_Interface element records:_

□ □ □ □ □

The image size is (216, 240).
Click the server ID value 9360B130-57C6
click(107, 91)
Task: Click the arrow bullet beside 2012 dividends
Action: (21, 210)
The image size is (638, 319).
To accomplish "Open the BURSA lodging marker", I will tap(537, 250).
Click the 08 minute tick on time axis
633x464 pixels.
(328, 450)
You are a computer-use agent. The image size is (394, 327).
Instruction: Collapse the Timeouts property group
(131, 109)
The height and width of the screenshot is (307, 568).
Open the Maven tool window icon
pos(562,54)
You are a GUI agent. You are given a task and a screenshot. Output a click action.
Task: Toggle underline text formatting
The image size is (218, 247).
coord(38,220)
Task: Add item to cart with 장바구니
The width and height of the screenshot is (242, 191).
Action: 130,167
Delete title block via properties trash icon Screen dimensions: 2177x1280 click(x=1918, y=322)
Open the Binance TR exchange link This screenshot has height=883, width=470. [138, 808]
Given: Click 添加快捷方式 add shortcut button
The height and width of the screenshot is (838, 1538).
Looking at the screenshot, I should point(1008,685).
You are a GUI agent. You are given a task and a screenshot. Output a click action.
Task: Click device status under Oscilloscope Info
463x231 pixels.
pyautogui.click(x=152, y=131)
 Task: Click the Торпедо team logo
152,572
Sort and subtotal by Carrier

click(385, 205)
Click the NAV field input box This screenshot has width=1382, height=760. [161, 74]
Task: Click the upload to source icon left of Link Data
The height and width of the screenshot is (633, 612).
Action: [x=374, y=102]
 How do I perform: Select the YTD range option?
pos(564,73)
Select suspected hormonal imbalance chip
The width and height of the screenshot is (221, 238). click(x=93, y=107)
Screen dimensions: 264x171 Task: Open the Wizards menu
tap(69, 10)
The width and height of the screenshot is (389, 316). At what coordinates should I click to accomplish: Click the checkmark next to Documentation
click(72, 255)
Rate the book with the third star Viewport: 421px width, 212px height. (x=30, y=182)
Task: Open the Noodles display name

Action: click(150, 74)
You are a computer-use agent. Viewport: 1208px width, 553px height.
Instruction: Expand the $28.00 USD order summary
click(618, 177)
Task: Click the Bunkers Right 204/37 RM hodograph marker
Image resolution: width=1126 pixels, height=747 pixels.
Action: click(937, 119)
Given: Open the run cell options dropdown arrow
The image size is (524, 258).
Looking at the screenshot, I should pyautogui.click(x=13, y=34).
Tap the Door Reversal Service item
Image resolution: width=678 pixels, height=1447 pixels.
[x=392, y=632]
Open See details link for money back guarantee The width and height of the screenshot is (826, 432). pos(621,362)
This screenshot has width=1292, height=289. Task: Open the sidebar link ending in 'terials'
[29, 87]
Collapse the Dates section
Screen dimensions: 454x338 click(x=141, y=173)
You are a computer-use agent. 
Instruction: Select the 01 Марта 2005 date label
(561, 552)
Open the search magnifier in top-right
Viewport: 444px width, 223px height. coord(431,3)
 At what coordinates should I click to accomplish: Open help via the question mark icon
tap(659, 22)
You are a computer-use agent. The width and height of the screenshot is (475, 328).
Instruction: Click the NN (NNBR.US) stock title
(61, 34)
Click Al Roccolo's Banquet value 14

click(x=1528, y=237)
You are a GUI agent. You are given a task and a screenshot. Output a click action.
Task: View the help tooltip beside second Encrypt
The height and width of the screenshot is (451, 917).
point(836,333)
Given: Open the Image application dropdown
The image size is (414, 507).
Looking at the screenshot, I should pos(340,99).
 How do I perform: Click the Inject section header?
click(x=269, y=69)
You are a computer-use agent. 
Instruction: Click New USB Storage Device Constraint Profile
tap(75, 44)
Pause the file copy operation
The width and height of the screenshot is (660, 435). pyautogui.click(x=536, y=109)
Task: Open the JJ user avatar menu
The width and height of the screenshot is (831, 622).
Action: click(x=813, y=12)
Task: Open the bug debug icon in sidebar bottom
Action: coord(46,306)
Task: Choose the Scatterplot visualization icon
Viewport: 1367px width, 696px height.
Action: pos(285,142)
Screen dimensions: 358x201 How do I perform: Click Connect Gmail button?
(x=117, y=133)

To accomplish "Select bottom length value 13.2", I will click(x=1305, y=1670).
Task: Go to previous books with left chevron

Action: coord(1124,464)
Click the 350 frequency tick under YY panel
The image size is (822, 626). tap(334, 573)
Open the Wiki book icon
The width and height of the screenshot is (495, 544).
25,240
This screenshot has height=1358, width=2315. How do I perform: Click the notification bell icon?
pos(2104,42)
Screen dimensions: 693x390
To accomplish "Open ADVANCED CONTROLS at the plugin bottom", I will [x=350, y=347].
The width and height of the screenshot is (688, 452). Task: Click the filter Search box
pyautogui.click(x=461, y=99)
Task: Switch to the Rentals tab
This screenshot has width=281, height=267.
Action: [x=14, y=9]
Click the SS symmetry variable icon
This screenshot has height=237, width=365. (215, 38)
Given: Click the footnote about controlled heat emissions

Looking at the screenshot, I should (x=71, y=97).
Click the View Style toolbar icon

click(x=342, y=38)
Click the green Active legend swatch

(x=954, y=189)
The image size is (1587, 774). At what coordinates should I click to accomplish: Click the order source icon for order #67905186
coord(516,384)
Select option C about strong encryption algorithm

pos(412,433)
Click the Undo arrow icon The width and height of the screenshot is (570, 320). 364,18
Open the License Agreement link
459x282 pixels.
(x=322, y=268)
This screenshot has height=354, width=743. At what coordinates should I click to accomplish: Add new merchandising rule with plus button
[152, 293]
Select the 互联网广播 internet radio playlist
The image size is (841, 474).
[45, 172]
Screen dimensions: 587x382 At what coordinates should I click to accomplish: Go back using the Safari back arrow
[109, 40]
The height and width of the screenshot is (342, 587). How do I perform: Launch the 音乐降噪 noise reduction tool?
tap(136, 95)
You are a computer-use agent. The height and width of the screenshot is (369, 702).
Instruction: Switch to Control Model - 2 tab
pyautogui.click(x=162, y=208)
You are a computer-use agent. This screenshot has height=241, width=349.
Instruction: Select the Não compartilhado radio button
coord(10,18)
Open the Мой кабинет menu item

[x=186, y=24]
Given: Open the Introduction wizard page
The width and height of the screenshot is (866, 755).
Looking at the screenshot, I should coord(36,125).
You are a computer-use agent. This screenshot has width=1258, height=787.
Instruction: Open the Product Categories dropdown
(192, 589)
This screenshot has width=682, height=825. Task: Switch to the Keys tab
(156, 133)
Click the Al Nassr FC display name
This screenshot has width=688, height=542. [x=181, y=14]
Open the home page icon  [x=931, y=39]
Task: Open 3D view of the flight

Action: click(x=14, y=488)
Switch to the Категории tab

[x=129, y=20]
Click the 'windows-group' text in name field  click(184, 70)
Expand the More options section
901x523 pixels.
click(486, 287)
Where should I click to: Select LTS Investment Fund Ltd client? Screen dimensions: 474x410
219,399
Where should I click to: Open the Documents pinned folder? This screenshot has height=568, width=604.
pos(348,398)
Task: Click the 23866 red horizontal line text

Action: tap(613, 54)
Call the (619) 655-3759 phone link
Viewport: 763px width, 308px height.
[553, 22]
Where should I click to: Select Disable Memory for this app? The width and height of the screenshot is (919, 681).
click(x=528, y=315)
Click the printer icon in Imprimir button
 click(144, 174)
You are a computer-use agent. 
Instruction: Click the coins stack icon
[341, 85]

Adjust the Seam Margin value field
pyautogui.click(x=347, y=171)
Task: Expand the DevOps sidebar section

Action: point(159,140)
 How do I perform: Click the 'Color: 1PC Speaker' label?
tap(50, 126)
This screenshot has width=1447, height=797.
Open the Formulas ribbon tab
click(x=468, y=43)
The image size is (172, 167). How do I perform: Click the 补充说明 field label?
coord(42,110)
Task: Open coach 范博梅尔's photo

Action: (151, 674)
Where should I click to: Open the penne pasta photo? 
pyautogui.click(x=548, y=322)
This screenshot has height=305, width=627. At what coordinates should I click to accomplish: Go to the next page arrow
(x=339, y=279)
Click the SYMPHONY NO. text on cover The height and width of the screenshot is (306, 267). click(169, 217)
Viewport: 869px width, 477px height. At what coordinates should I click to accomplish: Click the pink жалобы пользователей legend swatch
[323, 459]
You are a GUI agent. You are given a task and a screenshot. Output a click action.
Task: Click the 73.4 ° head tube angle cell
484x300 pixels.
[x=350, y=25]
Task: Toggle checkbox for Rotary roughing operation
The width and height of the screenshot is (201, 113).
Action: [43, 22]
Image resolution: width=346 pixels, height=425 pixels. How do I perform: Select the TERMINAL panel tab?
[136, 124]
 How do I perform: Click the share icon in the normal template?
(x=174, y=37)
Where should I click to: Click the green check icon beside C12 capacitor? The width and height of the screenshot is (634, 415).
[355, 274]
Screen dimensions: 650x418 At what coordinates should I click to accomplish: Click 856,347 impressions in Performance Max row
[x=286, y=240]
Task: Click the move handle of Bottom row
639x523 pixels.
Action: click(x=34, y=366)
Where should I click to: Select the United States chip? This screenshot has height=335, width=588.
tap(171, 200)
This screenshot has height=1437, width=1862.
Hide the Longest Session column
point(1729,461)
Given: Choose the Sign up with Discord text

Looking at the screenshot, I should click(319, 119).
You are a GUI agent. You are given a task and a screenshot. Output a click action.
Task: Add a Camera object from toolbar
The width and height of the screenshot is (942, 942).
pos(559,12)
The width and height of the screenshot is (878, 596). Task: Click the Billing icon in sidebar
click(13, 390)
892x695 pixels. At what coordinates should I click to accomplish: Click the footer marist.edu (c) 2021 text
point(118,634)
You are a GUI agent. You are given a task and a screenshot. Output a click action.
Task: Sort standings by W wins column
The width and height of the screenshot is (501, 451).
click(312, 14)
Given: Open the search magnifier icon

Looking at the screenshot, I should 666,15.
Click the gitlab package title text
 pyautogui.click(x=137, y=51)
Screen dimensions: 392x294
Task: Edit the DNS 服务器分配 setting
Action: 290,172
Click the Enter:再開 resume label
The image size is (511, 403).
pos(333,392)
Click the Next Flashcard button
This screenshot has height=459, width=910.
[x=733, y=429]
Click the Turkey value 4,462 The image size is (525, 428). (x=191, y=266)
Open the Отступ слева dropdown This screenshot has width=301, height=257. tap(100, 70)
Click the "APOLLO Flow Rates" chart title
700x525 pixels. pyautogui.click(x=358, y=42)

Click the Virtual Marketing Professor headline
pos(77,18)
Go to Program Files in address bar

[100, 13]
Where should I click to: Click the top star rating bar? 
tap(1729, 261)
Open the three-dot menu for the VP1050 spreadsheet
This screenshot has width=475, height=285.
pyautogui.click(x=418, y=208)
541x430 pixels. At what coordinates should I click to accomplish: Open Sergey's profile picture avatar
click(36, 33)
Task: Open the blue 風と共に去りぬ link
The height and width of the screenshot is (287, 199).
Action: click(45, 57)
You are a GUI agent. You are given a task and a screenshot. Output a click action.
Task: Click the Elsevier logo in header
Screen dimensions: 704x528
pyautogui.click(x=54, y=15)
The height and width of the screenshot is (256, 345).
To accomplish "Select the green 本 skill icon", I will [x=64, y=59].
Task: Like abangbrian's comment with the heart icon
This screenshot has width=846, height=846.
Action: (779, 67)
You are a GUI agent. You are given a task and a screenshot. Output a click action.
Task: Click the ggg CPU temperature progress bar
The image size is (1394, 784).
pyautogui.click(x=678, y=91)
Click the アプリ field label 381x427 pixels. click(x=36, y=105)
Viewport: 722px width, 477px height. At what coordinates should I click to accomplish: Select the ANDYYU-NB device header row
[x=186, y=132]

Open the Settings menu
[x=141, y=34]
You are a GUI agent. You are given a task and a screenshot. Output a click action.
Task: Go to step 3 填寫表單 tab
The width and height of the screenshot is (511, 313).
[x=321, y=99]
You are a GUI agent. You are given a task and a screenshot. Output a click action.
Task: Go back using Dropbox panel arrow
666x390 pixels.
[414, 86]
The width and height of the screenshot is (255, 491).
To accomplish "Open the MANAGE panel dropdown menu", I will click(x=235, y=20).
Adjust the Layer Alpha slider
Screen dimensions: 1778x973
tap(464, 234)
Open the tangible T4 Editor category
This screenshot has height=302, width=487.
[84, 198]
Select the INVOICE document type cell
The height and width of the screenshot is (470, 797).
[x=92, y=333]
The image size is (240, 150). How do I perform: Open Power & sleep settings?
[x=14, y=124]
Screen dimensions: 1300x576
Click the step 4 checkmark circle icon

□ □ □ □ □

Rewrite the stretch of lines from the one containing "Screen dimensions: 693x390" through the one containing "pyautogui.click(x=461, y=99)", requests included. Scale every click coordinate in the answers by 2.15, rounding to whole numbers with halves going up, and leave all other text unchanged.

Screen dimensions: 693x390
To accomplish "Open ADVANCED CONTROLS at the plugin bottom", I will [x=753, y=746].
The width and height of the screenshot is (688, 452). Task: Click the filter Search box
pyautogui.click(x=991, y=213)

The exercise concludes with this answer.